Le premier se passe à l’Antenne 110 [2]. Virginio m’avait invitée à une porte ouverte, pour les dix ans. Chaque éducateur apportait le récit d’une situation et son invention. Une kiné a parlé d’un enfant qui faisait pipi sur place chaque fois qu’il venait travailler avec elle. Jusqu’au jour où elle a pris une craie, a entouré le pipi et dit au petit : « On va travailler avec ton pipi. » Cette invention d’entourer un déchet, faisait clignoter des étoiles dans ma tête : que faisait-on avec les pipis de tous genres dans nos classes ?

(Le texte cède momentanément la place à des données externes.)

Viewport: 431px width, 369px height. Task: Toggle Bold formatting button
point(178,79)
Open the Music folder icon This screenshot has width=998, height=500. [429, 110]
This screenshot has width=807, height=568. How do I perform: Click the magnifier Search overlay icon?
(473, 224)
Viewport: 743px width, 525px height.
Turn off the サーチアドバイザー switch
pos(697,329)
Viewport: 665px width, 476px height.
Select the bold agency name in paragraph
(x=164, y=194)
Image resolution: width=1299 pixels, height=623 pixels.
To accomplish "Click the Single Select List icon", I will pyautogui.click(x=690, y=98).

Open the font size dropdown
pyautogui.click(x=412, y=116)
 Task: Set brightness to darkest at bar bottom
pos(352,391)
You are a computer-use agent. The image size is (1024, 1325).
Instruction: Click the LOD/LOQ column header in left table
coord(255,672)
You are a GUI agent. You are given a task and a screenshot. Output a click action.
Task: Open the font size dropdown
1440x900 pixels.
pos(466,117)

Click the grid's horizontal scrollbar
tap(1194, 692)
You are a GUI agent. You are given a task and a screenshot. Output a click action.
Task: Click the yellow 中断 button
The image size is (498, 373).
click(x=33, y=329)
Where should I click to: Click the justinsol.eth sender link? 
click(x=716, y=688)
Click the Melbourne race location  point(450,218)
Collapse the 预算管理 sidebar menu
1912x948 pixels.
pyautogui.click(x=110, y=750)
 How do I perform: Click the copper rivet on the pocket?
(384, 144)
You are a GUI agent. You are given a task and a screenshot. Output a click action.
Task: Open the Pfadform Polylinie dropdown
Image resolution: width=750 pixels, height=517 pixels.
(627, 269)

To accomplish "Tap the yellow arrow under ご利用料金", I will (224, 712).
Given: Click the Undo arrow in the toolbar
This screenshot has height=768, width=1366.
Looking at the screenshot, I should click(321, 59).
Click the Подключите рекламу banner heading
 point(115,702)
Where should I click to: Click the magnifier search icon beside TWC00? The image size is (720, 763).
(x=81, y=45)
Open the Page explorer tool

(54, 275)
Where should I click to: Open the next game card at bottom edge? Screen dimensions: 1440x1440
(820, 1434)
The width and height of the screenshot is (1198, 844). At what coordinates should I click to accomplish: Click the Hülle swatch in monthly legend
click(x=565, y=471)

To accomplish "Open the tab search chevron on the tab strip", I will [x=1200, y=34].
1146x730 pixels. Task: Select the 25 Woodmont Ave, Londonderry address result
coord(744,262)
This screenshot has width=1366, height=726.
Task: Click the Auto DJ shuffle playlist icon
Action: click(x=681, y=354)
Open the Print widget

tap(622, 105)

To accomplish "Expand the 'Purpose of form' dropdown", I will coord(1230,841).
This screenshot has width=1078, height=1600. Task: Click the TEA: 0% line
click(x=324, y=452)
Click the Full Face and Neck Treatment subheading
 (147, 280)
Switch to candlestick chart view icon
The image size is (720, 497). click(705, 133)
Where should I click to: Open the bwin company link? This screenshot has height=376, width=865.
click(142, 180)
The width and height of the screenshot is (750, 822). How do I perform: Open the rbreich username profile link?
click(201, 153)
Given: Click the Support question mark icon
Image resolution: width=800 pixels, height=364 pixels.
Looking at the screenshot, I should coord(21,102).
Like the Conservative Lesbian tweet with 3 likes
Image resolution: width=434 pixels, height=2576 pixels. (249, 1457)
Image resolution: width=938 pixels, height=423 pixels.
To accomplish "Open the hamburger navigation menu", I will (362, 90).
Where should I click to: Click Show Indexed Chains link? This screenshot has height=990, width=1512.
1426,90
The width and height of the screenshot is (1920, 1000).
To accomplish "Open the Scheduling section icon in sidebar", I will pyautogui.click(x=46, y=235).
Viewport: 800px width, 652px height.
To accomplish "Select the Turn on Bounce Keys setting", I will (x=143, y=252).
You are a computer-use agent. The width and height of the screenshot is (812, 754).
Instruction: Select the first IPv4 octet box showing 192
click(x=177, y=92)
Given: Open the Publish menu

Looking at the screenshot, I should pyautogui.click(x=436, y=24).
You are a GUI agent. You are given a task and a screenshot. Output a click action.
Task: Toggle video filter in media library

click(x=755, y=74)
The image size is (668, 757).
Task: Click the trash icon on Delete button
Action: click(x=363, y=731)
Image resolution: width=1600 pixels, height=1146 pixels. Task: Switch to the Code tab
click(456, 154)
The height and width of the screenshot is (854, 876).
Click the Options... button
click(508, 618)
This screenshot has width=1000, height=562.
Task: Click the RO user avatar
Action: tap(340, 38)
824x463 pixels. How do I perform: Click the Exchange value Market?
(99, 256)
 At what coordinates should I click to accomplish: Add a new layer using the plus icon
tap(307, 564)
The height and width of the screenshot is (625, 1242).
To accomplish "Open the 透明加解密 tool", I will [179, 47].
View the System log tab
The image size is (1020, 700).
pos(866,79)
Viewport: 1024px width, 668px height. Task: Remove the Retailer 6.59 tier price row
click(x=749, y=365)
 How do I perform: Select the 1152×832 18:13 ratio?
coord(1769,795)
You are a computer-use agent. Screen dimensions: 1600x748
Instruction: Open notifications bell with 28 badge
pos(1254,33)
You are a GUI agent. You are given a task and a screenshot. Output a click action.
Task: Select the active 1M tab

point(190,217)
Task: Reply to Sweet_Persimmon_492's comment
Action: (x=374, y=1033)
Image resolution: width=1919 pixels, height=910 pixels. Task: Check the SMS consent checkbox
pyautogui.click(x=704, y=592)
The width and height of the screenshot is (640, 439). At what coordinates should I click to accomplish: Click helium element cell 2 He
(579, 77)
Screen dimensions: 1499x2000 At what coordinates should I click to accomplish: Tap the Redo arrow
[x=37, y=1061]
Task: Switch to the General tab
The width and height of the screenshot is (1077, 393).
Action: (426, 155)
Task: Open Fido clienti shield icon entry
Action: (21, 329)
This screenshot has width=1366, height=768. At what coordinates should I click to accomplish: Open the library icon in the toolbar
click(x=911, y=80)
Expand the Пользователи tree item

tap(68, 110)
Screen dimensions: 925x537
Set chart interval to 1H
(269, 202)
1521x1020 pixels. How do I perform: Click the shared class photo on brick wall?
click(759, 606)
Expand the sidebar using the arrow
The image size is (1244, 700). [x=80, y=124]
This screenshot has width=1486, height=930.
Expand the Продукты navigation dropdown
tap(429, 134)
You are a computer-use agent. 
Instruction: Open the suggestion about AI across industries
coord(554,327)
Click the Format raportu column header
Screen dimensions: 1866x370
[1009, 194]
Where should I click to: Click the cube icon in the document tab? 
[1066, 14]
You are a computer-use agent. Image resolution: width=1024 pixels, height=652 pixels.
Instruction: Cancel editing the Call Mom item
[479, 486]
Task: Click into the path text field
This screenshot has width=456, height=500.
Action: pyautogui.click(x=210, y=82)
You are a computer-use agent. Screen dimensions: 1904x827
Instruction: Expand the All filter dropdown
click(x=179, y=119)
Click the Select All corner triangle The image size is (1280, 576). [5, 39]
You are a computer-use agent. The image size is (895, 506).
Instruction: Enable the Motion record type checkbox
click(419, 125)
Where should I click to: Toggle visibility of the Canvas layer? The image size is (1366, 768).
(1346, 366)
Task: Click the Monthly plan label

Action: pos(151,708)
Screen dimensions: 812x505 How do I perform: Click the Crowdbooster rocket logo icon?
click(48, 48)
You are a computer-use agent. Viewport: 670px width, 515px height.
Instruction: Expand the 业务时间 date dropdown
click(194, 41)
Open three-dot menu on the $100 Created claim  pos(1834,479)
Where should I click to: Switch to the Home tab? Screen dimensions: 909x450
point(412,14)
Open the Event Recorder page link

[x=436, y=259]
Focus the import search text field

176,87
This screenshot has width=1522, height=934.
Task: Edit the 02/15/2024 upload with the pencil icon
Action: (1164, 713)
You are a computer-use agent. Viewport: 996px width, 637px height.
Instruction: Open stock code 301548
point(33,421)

Persuadée qu’il y avait là de quoi nous inspirer, j’ai demandé à Virginio de venir dans ma petite école professionnelle de Molenbeek. « Apprendre à lire les situations chaudes » était le titre qui pourrait donner l’occasion de regarder tant de plaintes quotidiennes des enseignantes.

L’une d’elles a raconté avec colère qu’une élève avait craché sur son sac (Delvaux). Silence. Puis je vois et entends Virginio s’approcher de la personne et lui dire doucement : « Madame, vous avez de la chance. » Face aux regards interloqués, il a ajouté : « Vous avez reçu un message. » Nous avons continué à déplier en vue d’une peut-être réponse.

Et je me suis dit qu’on devait absolument travailler avec Virginio à CGé. Après un premier article qui avait fait feu, pendant plusieurs années, nous avions décidé de l’interroger pour chacun des dossiers de notre revue. J’ai reçu beaucoup en recueillant sa parole et en la travaillant avec lui pour la rendre le plus lisible possible. Je naviguais entre sa pensée complexe, mouvante, ses expressions à décoder, ses formules dont je ne savais si elles étaient sa façon de dire, avec italianité traduite…, ou si c’était celle de Lacan ! Un recueil garde cette parole [3]. L’extrait retenu ici est typique de ces apports de Virginio.

Pour moi, il est un psychanalyste poète.
E luccicano le stelle !
Au présent.

notes:

[1 Extrait d’un air connu de la Tosca de Puccini.

[2 L’Antenne 110 est une institution pour enfants autistes ou en grande difficulté où Virginio Baio était présent dès le début et où il a été directeur thérapeutique pendant une quinzaine d’années.

[3Virginio Baio et Noëlle De Smet, Lectures d’écoles, CGé, 2013.